Pornography and the European Convention on Human Rights
I'm pleased to say that my article 'Pornography and the European Convention on Human Rights' has been published in the academic journal Porn Studies.
Porn Studies is an innovative new journal, edited by Feona Attwood and Clarissa Smith, and is the first scholarly periodical dedicated to the study of pornography.
In this, its third issue, the editors have assembled a collection of five articles that focus on the regulation of pornography.
The editors, in their Editorial to the issue, write:
The ‘need’ for regulation [of pornography] has been argued elsewhere and is not the primary focus
in this issue. Instead our contributors look to the current state of affairs in particular
locales. Our first double issue was a bumper one, in comparison this issue contains
just five articles and they are long – exceeding our usual word count – but the nature
of their discussions, in laying out the particular interests in regulation or legal
precedents meant that longer pieces were necessary to detail the discursive
constructions of the problems of porn and its regulation.
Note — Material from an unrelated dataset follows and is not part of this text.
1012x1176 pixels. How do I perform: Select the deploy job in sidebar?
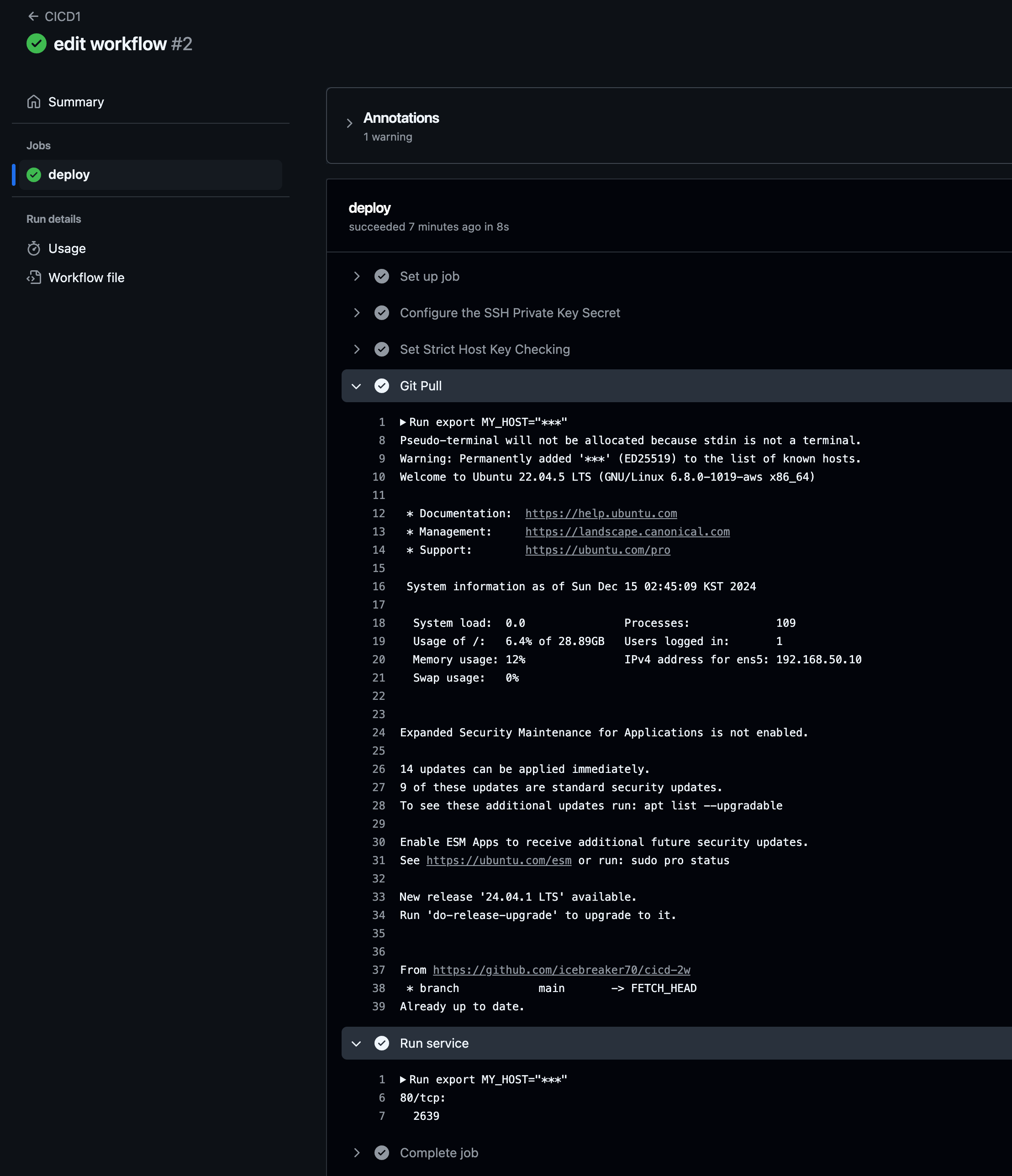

Our five articles examine
the performances of regulation which are local, national and transnational in scope,
they examine the discursive constructions of zoning in Albuquerque; the very micro
deliberations and justifications of the UK case of regulating Video on Demand; the prohibitive yet also productive nature of classification requirements in Australia; the
historical and contemporary arguments over pornography in Iceland; and the ways
in which access to or production of pornography are interpreted by the European
Court of Human Rights.
My article examines the ways in which the Court and former Commission have dealt with complaints relating to pornography, and pays specific attention to ECHR jurisprudence under Articles 3, 8 and 10.